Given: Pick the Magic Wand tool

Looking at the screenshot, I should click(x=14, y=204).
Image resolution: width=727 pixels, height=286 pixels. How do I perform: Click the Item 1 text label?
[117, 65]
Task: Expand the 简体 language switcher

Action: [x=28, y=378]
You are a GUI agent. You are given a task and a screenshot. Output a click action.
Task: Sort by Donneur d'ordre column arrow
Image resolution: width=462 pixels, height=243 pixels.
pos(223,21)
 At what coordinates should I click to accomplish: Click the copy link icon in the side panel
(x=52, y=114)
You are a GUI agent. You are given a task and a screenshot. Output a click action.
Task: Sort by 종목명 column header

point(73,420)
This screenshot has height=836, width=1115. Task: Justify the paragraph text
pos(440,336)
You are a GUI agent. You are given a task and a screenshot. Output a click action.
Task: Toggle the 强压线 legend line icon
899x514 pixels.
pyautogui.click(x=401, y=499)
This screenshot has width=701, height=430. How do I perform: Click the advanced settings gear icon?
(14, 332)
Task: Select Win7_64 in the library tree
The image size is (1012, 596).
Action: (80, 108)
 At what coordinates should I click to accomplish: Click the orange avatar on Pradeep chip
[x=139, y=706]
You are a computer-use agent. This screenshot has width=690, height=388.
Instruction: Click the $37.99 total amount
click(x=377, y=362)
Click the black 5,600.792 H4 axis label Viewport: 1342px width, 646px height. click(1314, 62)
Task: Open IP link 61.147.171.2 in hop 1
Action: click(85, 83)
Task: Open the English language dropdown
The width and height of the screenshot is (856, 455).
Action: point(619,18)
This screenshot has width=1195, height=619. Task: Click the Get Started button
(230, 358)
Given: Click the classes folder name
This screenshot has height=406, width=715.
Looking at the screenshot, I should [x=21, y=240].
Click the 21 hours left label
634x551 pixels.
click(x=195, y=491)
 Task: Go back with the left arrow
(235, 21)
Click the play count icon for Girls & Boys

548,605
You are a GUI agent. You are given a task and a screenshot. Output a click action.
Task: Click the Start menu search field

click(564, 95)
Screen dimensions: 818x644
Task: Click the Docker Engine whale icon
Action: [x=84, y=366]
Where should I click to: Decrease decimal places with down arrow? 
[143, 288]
....
### Required action
Each line from the one holding "Given: Click the classes folder name" to the end of the entries is to be written out exactly. Skip every line before it.

### Final answer
Given: Click the classes folder name
This screenshot has height=406, width=715.
Looking at the screenshot, I should [x=21, y=240].
Click the 21 hours left label
634x551 pixels.
click(x=195, y=491)
 Task: Go back with the left arrow
(235, 21)
Click the play count icon for Girls & Boys

548,605
You are a GUI agent. You are given a task and a screenshot. Output a click action.
Task: Click the Start menu search field

click(564, 95)
Screen dimensions: 818x644
Task: Click the Docker Engine whale icon
Action: [x=84, y=366]
Where should I click to: Decrease decimal places with down arrow? 
[143, 288]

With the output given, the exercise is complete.